Melissa Nobles, Kenan Sahin Dean of MIT’s School of Humanities, Arts, and Social Sciences, and former head of our Department of Political Science, sees a compelling parallel in the work of MIT’s social scientists whose ideas move from “research to policy.” As social scientists conduct research to inform policy, they iterate. They prototype. They optimize. And in the end—like everyone at MIT—they aim to make a positive impact in the world.

Across campus, in all five schools, MIT’s faculty, researchers, and students are grappling with tough policy questions that affect the entire planet. From artificial intelligence and cybersecurity, to health care and energy efficiency, we’re applying the Institute’s “mens et manus” ethos to assessing existing policies and advancing research that informs new ones, for the betterment of humankind.

Take, for instance, MIT’s Abdul Latif Jameel Poverty Action Lab (J-PAL), a network of 158 affiliated professors from 49 universities working to reduce global poverty. To determine which poverty programs are actually making a difference, in the US and around the world, J-PAL tests them through the gold standard of double-blind randomized evaluations.

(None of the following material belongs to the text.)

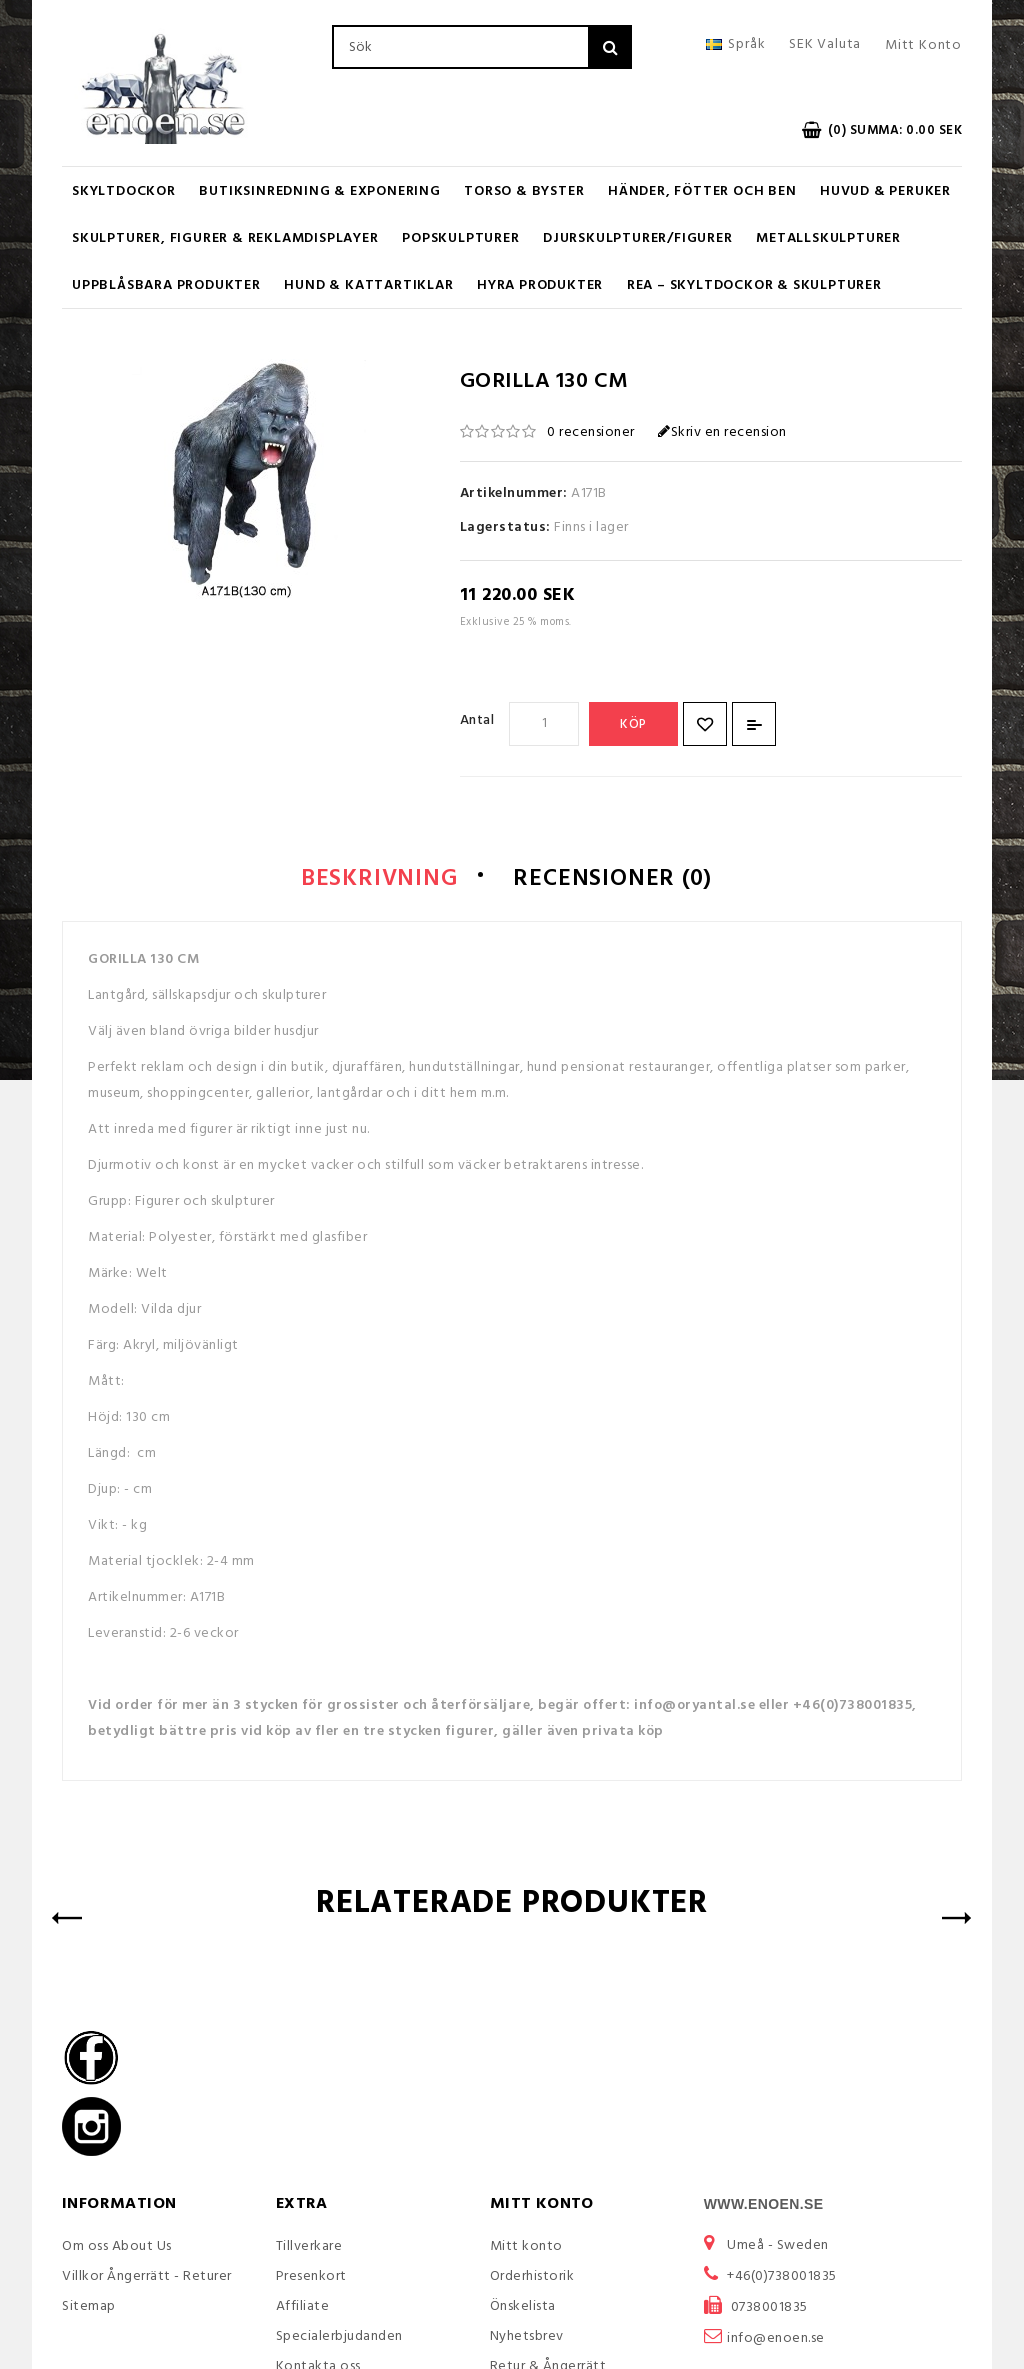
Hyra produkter (540, 285)
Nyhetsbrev (527, 2337)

Just as a biologist assesses the efficacy of a new vaccine, J-PAL’s researchers experiment, gather evidence, evaluate the results, and optimize the policy—MIT at its finest.

As you’ll read in this issue of Spectrum, J-PAL has launched an initiative to partner with governments to design and evaluate policies more broadly. From improving education in Zambia to fighting crime in Brazil, J-PAL is now applying its trademark rigor to complex policy challenges beyond global poverty—and in the process, showing the world that optimizing for impact is how we do just about everything here at MIT.